The Different Type of UPS Systems Available

Public utility supplied AC voltage is seldom a steady 120V AC. Power can dip down to around 100V, and peak into the 130V region without major problems. However, if power falls outside this range, you can lose computer data and cause damage your hardware.

To prevent under-voltage “brownouts” and over-voltage “power surges”, some on-line UPS systems can correct utility power ranging from 85V into the mid-130Vs. They also keep loads safe from spikes, or those brief moments when lightning or other energy sources send mega-voltage flowing through the power line. The UPS’s Radio Frequency Interference (RFI) filter prevents line-noise interference that might come from other electrical products in the office (fans, microwave ovens, fluorescent lights, etc.)

There are three basic types of UPS systems:

  • On-line UPS systems are ideally suited to networks running mission-critical applications. On-line UPSs (Uninterruptible Power Supply) take in all types of voltages and frequencies and continuously create clean, regulated AC power. Some on-line UPSs can compensate for under-voltage and over-voltage without using the battery, saving battery time for use only in complete blackouts. These are also called “double conversion” UPS, due to their method of accepting AC input, rectifying to DC for passing through the rechargeable battery pack, then inverting back to AC for powering the protected equipment. Thus, the primary advantage of Online or “double conversion” UPS is that there is zero interruption to the load if utility fails, since there is no “transfer” to battery power as with Standby or Line Interactive UPS. For this reason, Nova Electric manufactures and sells only True Online UPS, which is the only serious choice for mission critical loads.
  • Standby, or “off-line” UPS systems provide utility power during normal operation. When voltage (and sometimes frequency) changes become severe, the standby UPS starts an internal inverter that takes DC power from the battery and turns it into AC power to run your system. The standby UPS does not regulate incoming power and therefore is not recommended for networking systems. These are typically used in non-critical commercial office applications.
  • Line-interactive UPSs provide a measure of voltage regulation by “boosting” utility voltage up or “bucking” it down before passing it to your system. For some types of line-interactive models, the UPS uses the battery for this type of voltage regulation, and thus its battery life is shorter than that of on-line models. These are typically used in non-critical homeowner applications.

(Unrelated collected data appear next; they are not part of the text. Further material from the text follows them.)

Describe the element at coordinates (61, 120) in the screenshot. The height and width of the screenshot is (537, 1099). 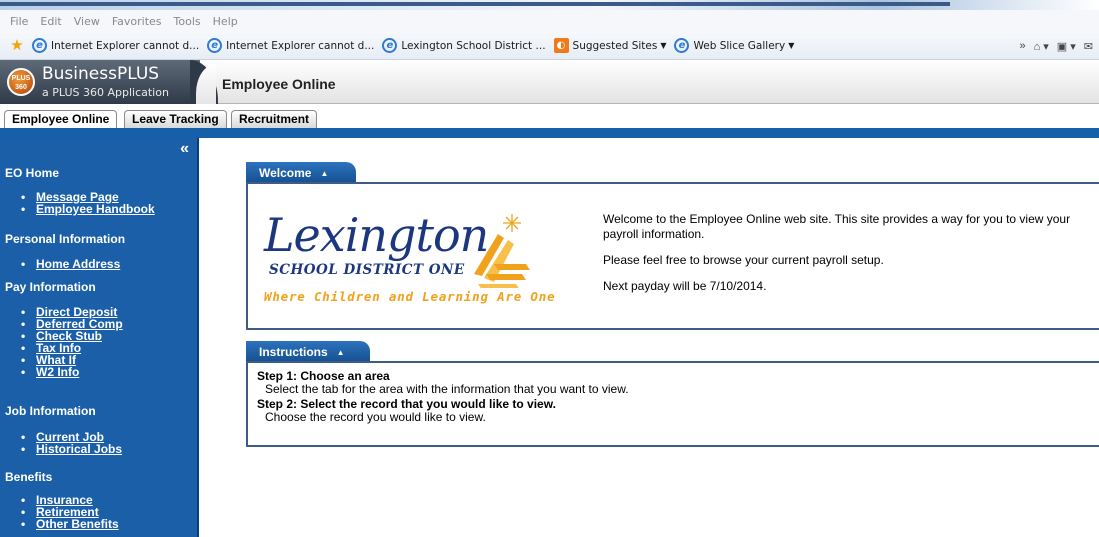
I see `tab-employee-online: Employee Online` at that location.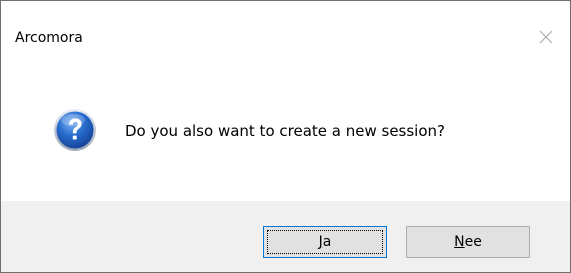 This screenshot has height=273, width=571. I want to click on close-icon, so click(546, 37).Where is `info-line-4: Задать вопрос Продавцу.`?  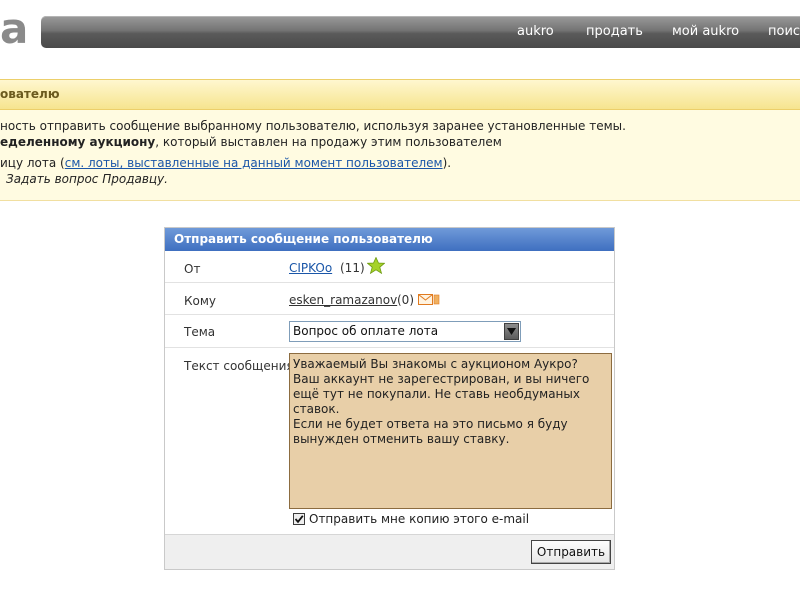 info-line-4: Задать вопрос Продавцу. is located at coordinates (87, 179).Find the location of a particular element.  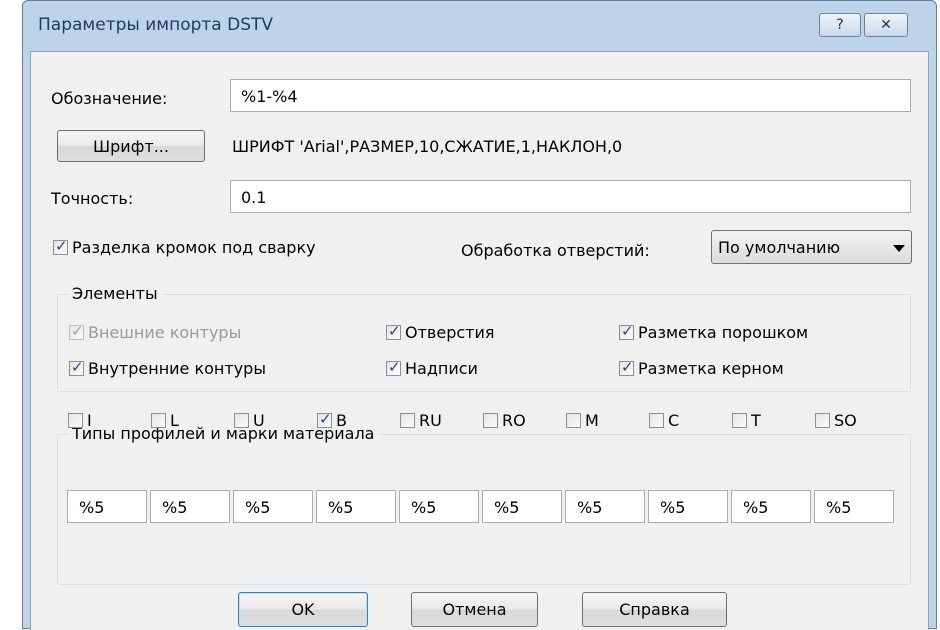

help-title-button: ? is located at coordinates (840, 25).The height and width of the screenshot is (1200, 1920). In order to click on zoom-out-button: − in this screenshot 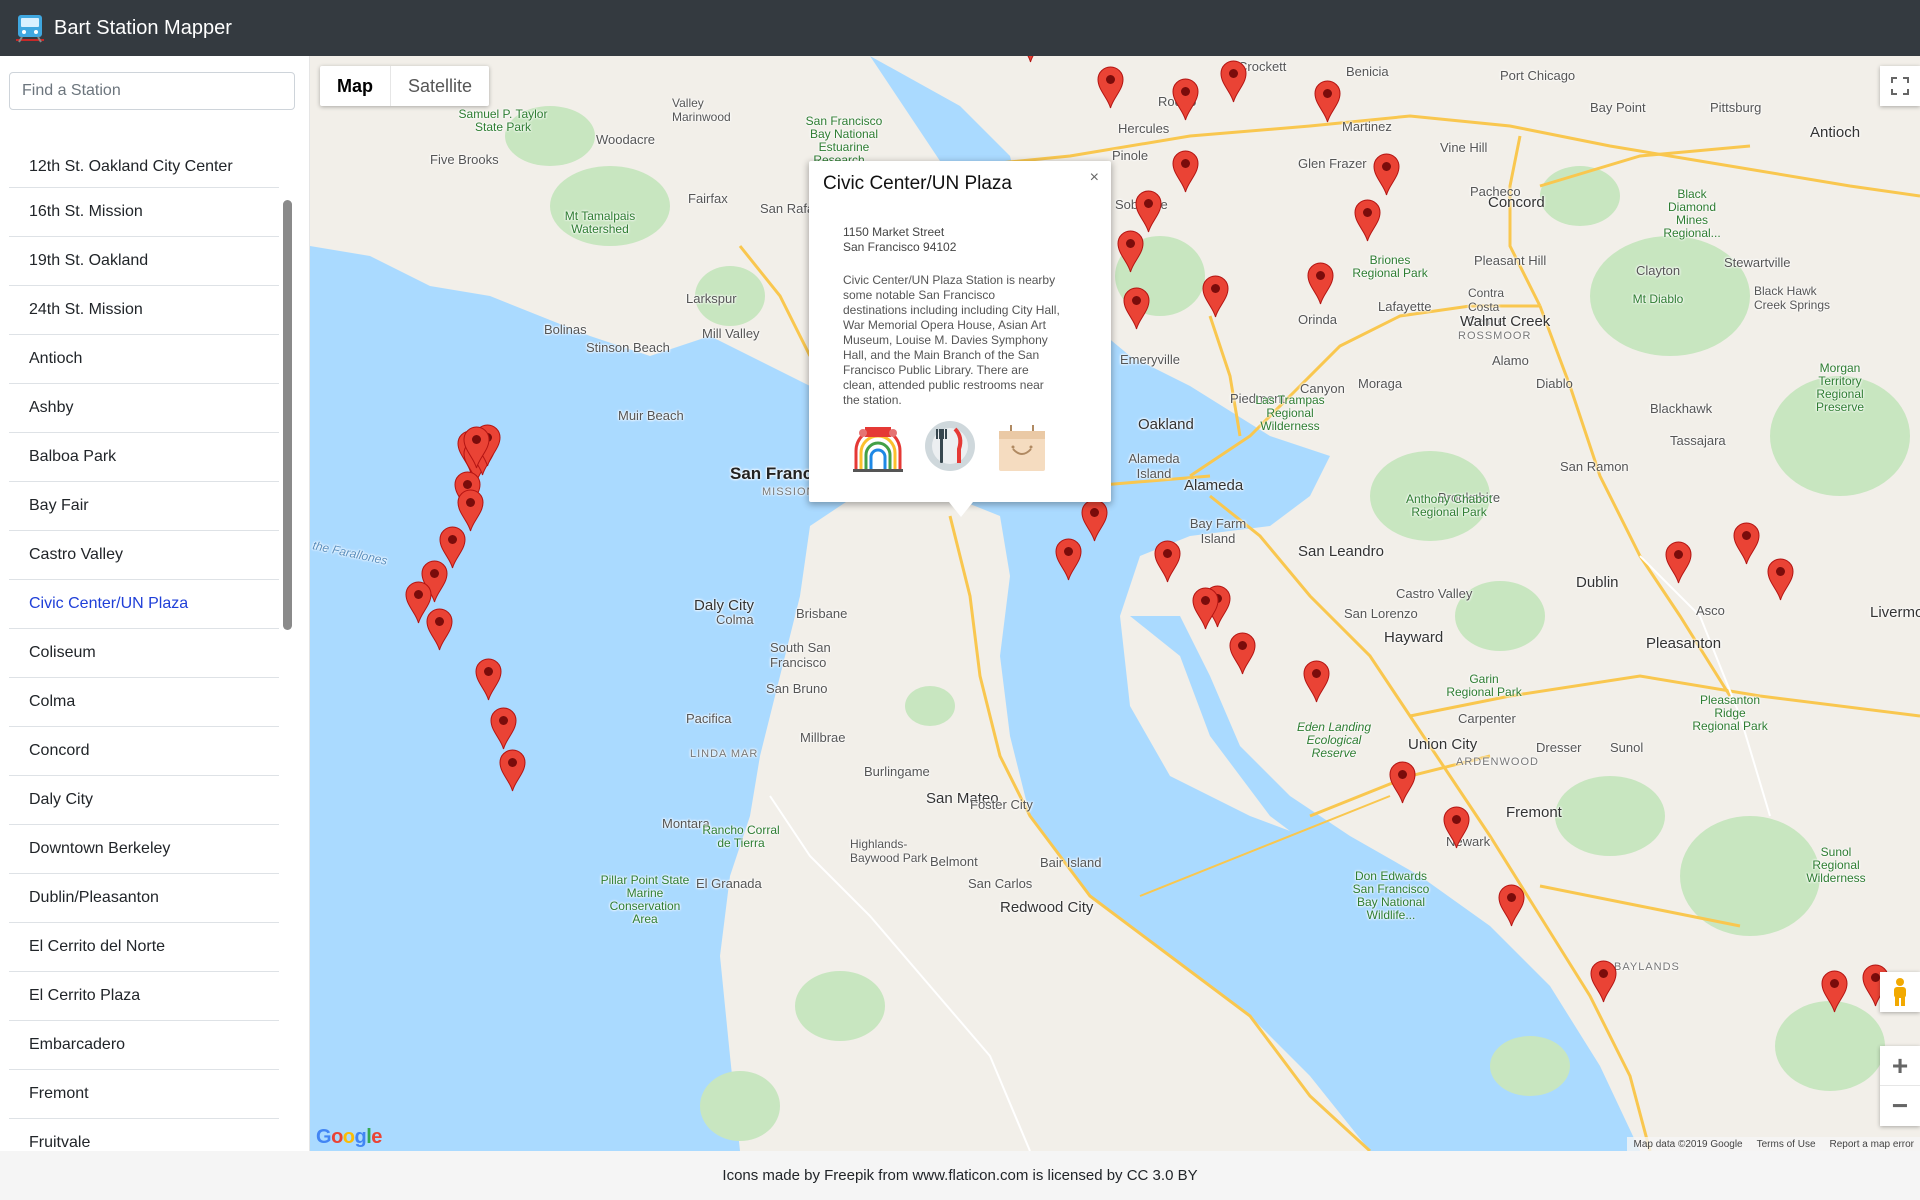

The UPS’s power rating is measured in VA or kVA. Here’s how to determine the power rating you’ll need:

  • List all the equipment you need to protect.
  • Multiply the nameplate voltage and amperage for each piece of equipment to obtain your VA (the product of volts and amperes). If the equipment is specified only in watts, divide the watts by 0.7 to obtain VA in Root Mean Square (RMS) values, which is how the UPS’s capacity is calculated.
  • Add the individual VA requirements to get your total system’s needs. For example, if your VA requirements are 770VA and you purchase a 900VA UPS, remember that your full-load runtime–the amount of battery run time you can expect when running at full load–is likely to be short. For extended runtime, you can purchase add-on battery packs from the vendor. When sizing the UPS, be sure to allow for start-up surges. It never hurts to have too much margin!

Alternatively, you can purchase a higher rated UPS when you need more run time. This is usually more desirable for many reasons. These include:

  • A UPS system with a higher rating will allow for load expansion in the future.
  • A UPS system with a higher rating is usually less costly than one with an add-on battery pack. This is true because you now have the cost of two enclosures, and the interconnections associated with this.
  • The load characteristics associated with computer type loads is such that the current waveform (the shape of the current that the typical computer power supply consumes) is very non-linear. This results in a typical crest factor (the ratio of peak to RMS current values) in the order of 3:1. In order to properly supply this type of load without undue stress on the UPS, and without causing undue AC output harmonic distortion, it is advisable to derate the UPS by 50% anyway. This can translate into the longer run time desired, without any significant price increases due to over sizing the UPS.

In addition to the UPS rating, one should consider the application. Whether the UPS system will be rack mounted or free standing is an important considerations. The environmental characteristics are also important factors. Temperature will severely affect the battery operating time, and the battery life. Dirt, shock, vibration, and humidity are other important environmental issues to be aware of. Nova Electric has special UPS systems for many of these unique harsh environment applications.